__TASK DETAILS__:
Below are entries; copy exactly the lines from the one with "Given: Open the Page Layout tab" through the one with "Task: Open the Refresh dropdown arrow", both included, and leave out the rest.
[TASK INPUT Boundary: Start]
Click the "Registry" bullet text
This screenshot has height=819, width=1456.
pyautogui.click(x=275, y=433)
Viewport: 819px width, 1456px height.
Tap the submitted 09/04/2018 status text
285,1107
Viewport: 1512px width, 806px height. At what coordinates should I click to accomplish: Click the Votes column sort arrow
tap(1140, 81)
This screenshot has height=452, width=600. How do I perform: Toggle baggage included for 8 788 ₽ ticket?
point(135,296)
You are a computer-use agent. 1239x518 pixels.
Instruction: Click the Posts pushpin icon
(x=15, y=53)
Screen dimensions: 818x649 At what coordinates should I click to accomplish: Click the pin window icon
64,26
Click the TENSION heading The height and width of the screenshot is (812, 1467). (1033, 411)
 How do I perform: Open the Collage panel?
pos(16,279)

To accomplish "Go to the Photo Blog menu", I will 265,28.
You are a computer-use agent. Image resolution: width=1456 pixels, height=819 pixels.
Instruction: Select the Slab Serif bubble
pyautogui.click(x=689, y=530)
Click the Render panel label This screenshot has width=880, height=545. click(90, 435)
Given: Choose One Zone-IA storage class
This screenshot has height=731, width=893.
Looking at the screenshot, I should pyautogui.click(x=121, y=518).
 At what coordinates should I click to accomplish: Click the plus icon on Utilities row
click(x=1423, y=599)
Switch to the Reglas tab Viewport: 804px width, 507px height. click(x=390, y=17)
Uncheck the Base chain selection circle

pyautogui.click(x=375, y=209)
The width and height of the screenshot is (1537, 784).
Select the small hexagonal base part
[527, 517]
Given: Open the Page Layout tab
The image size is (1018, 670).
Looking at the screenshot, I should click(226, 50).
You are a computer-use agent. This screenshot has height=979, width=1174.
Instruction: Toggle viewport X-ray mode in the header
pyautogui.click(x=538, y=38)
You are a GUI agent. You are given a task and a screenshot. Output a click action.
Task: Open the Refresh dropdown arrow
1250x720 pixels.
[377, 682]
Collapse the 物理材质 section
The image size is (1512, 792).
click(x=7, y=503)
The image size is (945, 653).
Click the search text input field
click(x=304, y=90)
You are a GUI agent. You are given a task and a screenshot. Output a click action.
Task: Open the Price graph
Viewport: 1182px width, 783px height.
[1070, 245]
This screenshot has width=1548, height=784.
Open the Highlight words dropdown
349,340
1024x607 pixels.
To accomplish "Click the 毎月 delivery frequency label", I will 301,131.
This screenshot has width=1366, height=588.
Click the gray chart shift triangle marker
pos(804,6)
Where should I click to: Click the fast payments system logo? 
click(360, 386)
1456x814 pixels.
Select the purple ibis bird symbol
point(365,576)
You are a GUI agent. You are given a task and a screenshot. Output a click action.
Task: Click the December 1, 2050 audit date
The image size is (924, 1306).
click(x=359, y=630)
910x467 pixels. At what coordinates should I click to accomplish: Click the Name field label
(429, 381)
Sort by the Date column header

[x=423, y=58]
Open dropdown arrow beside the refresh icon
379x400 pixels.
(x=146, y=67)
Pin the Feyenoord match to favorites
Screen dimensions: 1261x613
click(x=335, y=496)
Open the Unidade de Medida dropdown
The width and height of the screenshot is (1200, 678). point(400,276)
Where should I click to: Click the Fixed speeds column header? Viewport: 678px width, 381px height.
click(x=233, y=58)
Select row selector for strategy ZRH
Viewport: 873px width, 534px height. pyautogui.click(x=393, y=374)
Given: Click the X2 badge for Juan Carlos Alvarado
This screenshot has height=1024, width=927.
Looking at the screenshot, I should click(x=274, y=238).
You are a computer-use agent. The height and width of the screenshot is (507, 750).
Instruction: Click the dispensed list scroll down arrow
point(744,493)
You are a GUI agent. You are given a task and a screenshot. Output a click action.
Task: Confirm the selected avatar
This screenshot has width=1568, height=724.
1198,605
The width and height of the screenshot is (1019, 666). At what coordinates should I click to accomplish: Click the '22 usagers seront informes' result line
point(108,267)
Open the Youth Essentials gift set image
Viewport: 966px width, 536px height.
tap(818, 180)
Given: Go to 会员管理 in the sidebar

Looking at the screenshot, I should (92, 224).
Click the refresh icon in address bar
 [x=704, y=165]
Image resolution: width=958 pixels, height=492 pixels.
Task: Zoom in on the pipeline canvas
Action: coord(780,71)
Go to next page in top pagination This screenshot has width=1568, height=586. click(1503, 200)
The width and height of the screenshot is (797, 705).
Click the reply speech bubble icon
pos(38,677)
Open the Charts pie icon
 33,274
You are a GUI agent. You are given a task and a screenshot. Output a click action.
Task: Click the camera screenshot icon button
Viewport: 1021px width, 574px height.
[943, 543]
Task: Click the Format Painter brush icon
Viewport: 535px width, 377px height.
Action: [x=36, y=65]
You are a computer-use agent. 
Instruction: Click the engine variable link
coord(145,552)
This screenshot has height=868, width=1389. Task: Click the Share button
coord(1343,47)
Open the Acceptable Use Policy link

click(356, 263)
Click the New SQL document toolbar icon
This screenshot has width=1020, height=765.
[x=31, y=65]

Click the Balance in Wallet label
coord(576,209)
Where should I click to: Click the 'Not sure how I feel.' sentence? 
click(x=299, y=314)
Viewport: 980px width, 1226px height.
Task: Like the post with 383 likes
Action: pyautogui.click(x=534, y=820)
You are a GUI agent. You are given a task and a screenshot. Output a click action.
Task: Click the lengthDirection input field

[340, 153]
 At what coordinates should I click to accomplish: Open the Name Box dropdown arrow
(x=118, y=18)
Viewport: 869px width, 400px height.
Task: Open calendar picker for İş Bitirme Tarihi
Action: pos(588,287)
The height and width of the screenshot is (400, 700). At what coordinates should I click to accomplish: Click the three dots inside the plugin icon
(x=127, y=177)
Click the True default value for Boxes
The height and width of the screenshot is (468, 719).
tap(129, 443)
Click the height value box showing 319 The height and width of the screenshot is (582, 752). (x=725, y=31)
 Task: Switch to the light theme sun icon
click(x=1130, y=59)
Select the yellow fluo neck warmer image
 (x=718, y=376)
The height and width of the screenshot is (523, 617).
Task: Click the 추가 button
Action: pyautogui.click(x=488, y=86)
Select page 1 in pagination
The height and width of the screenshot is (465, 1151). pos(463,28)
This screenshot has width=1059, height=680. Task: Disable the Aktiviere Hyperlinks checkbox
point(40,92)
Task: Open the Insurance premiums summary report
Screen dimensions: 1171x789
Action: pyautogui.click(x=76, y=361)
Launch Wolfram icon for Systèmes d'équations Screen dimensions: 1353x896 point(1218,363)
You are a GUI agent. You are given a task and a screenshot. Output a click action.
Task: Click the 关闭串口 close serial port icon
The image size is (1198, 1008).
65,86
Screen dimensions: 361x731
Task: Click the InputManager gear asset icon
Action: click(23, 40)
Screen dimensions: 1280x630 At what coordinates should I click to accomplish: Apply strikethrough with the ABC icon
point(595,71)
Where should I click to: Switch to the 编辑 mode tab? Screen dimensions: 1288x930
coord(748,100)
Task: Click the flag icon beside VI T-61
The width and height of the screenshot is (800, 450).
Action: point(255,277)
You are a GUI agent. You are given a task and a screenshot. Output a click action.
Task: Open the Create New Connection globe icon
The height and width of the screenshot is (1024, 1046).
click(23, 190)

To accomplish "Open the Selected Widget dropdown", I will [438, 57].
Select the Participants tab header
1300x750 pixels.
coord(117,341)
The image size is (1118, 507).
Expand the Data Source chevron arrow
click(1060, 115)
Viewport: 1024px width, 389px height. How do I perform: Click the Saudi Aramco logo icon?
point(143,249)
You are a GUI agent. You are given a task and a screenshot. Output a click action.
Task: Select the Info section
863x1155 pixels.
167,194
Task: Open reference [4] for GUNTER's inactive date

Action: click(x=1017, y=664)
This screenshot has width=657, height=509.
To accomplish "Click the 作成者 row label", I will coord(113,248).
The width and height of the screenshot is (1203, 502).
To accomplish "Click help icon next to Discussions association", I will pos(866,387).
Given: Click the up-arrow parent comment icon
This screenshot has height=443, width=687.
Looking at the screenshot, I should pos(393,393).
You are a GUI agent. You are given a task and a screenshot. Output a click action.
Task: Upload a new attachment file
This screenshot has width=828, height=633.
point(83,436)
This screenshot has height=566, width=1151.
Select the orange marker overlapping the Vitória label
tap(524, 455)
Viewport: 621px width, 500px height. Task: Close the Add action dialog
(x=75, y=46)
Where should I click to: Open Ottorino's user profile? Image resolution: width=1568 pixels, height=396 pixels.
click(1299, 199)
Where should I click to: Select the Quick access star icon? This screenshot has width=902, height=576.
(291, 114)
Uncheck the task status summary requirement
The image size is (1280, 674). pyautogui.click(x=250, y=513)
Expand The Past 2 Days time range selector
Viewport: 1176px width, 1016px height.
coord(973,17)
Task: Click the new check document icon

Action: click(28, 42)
[TASK INPUT Boundary: End]
__EXPECTED OUTPUT__:
Given: Open the Page Layout tab
The image size is (1018, 670).
Looking at the screenshot, I should click(226, 50).
You are a computer-use agent. This screenshot has height=979, width=1174.
Instruction: Toggle viewport X-ray mode in the header
pyautogui.click(x=538, y=38)
You are a GUI agent. You are given a task and a screenshot. Output a click action.
Task: Open the Refresh dropdown arrow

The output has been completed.